### What this task involves
Continue the forum thread about biodiesel blends diluting engine oil in the Cruze, picking up after its final sentence.

Would this happen with the Cruze too since it's designed for the B20?


----------



## steveg241 (Jul 18, 2013)

That depends on how the engine was designed. In any engine it is possible for some fuel to leak out of the cylinders in to the crankcase oil. The reason it happens in the VW engines is due to post combustion injection for regens. The biodiesel can collect in the cylinder head and the proceed to leak into the engine oil. With D2, this would evaporate from the crankcase oil and then consumed by the engine after evaporating by the crankcase ventilation system. 

The higher the biodiesel content the higher the likely hood of the fuel not evaporating. 

VW even stated that with B5, 45% oil dilution can occur with a 10,000 mile oil change interval. 50% oil dilution is tolerable. With anything B10 or higher 50% oil dilution will occur prior to 10,000 miles. 

So the question is, does GM use post combustion injection to fuel the regens in the DPF? If so, then oil dilution is a concern. 

Source:
Biodiesel Magazine ? The Latest News and Data About Biodiesel Production


----------



## Tomko (Jun 1, 2013)

steveg241 said:


> So the question is, does GM use post combustion injection to fuel the regens in the DPF?


I have read elsewhere that this is the case.


----------



## steveg241 (Jul 18, 2013)

So in that case, yes. It is possible. The post combustion injection fuel is supposed to vaporize, but not ignite, and then be pulled into the exhaust. The vapors should then ignite when they hit the catalyst. Since with biodiesel the fuel doesn't vaporize as easily as D2, it will collect in the cylinder head and eventually mix with the oil. The higher the biodiesel composition the less likely it is to vaporize. It won't evaporate once in the crankcase suspended in the engine oil. Thus, why I think the 7500 mile oil change interval has to do with the car being able to run B20. 

My OnStar monthly maintenance email is suggesting I can go about 9000 miles on my current oil. I'm thinking if I stick with B20, it will be much sooner. This makes me think I should just run B5 or D2 from a company that puts in good additives and be done with it. I can only find B5 and B20 at one retail pump in MA which means if you don't live near the pump, it's not worth starting down biodiesel path. I will stick with at least B5 but will have to fill occasionally with D2 because I drive far for work and it isn't always available.

(Dataset records)

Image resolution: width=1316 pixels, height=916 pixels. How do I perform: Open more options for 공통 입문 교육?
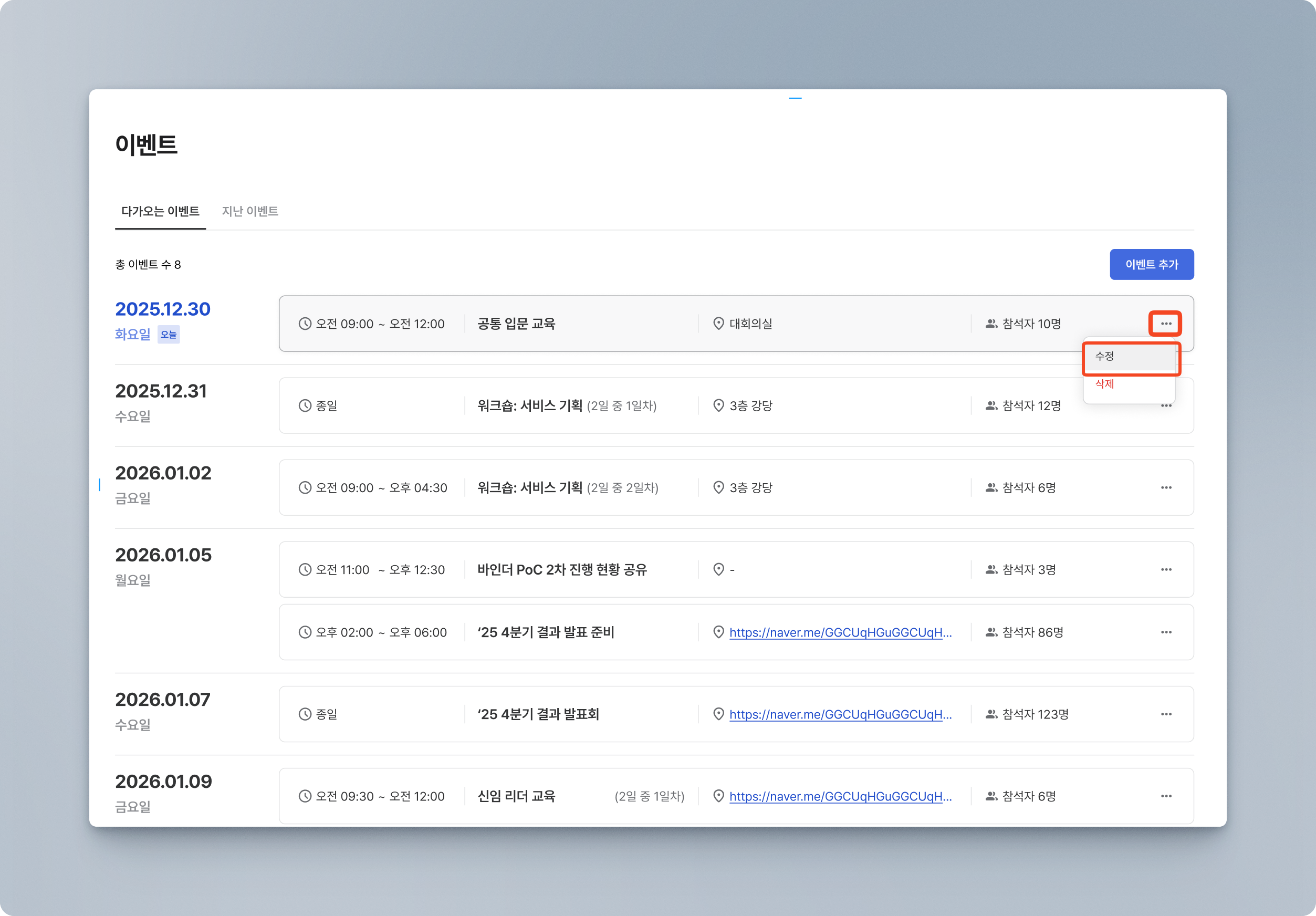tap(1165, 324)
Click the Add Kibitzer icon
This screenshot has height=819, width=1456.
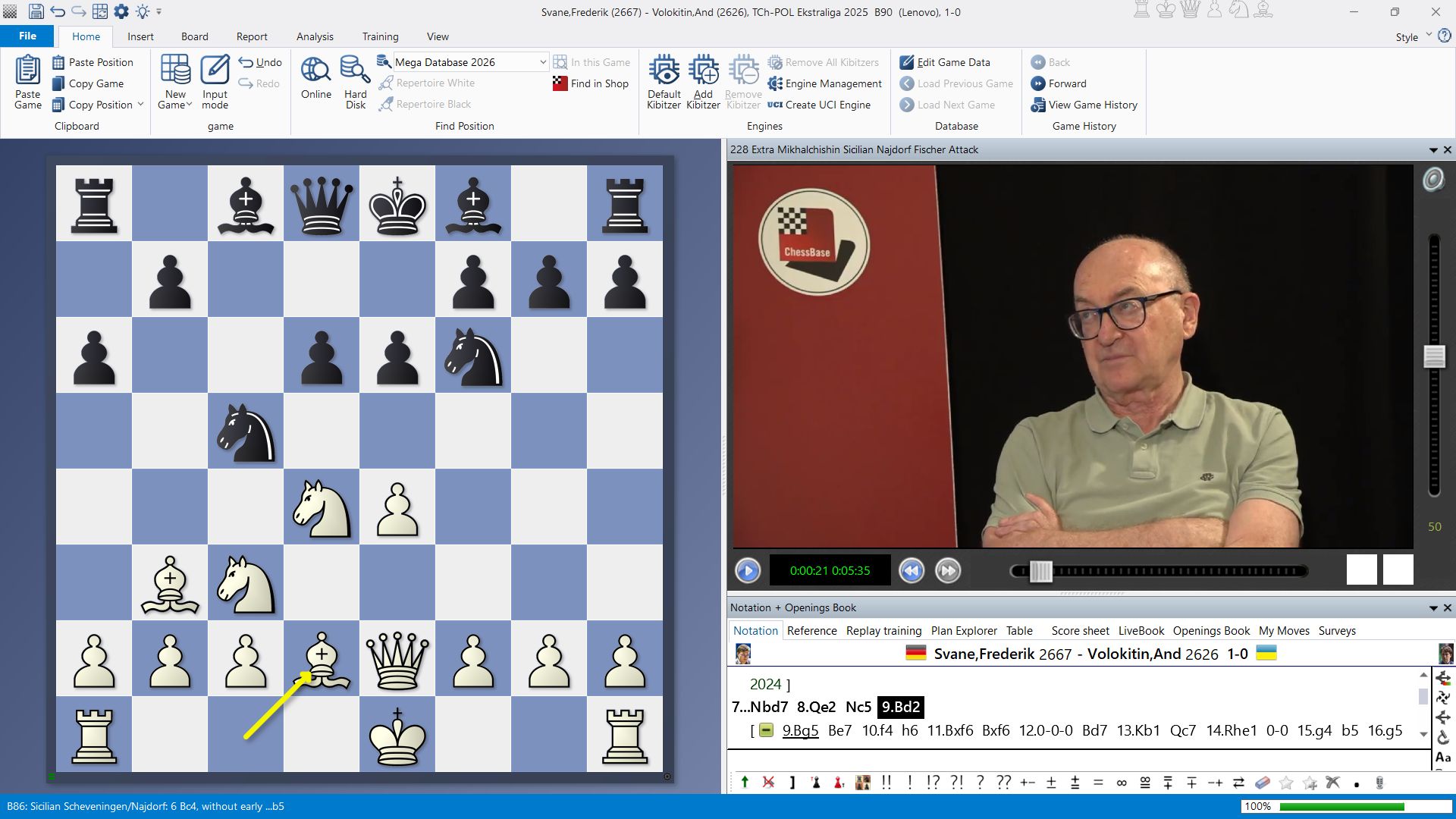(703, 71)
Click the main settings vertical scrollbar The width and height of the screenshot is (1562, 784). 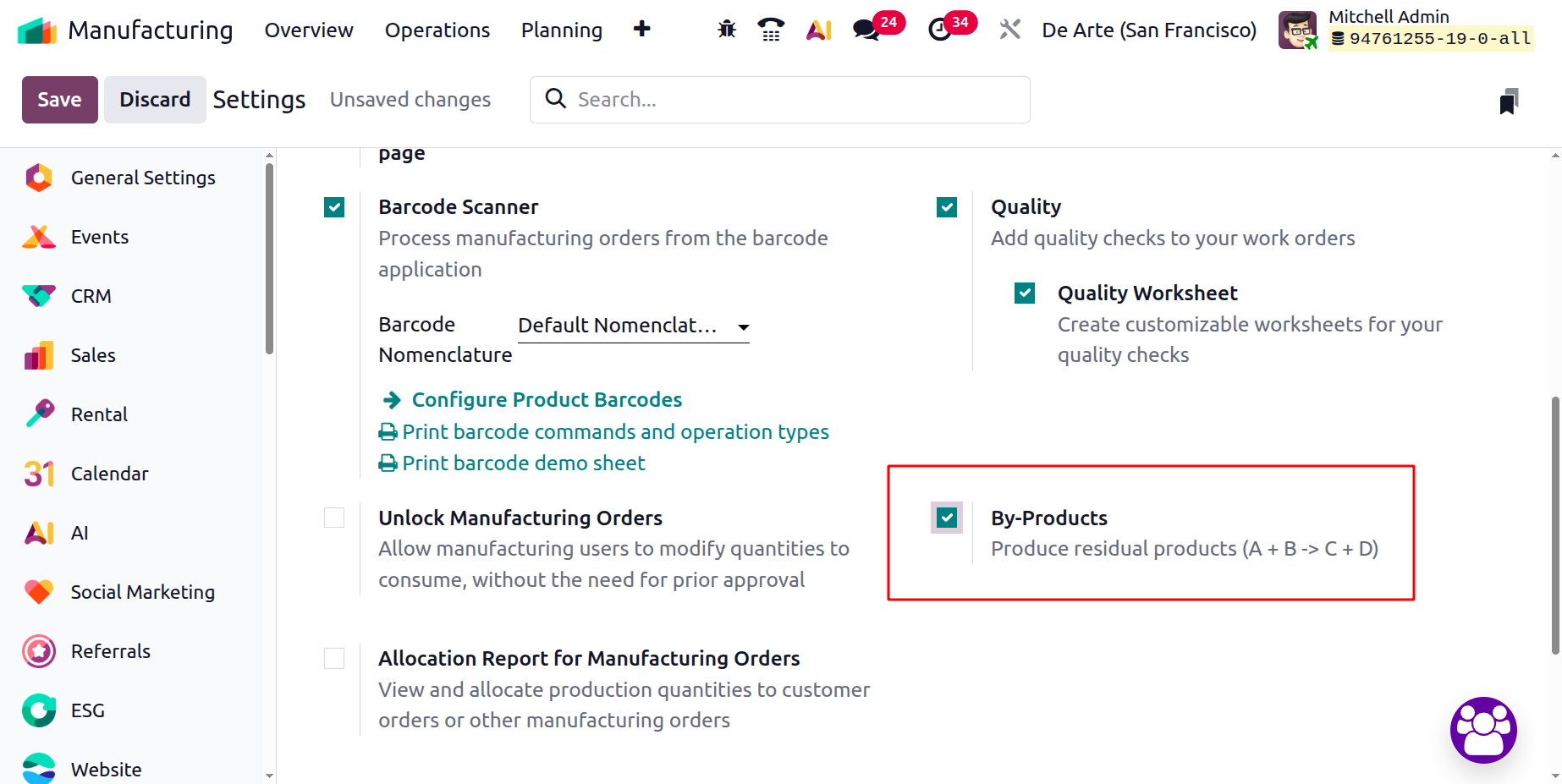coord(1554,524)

### Response below
----------



## KpaxFAQ (Sep 1, 2013)

Interesting info how the regen process works.

I have my Blackstone Labs sample kit in hand and when my oil change is up, I am going to take a sample and send it in to them for analysis. I will post my results. I do quite a bit of mild city type driving so if someone's oil is going to be in worse shape it would be mine as opposed to someone who does all highway. 

Only 500miles on the car so it will be a bit but I'll do a full detail or just scan and post the sheet they send back.


----------



## diesel (Jun 8, 2013)

Interesting stuff! Does Blackstone tell you how much life is left in the oil too? I once got an oil analysis from NAPA but it just listed a bunch of percentages and numbers that didn't really tell me anything since I am not an expert.


----------



## KpaxFAQ (Sep 1, 2013)

Yes they do, they give a detailed paragraph explaining the results and anything concerning. The kit is mailed to your house free and its $25 for analysis. I'm curious about things such as how much fuel is in the oil.

Sent from AutoGuide.com Free App


----------



## diesel (Jun 8, 2013)

Good, I will have to look into that. I will most likely wait until I switch to full synthetic after the initial free service. I found a Pep Boys in Pittsburgh that appears to carry the 5W30 full synthetic version of Dexos2. If I remember correctly it's Mobil1 ESP.


----------



## KpaxFAQ (Sep 1, 2013)

I need to try to find a good fully synthetic dexos2 certified oil locally. I'd prefer to change everything myself regardless of the maintenance plan because I know it will be the right stuff.

Sent from AutoGuide.com Free App


----------



## steveg241 (Jul 18, 2013)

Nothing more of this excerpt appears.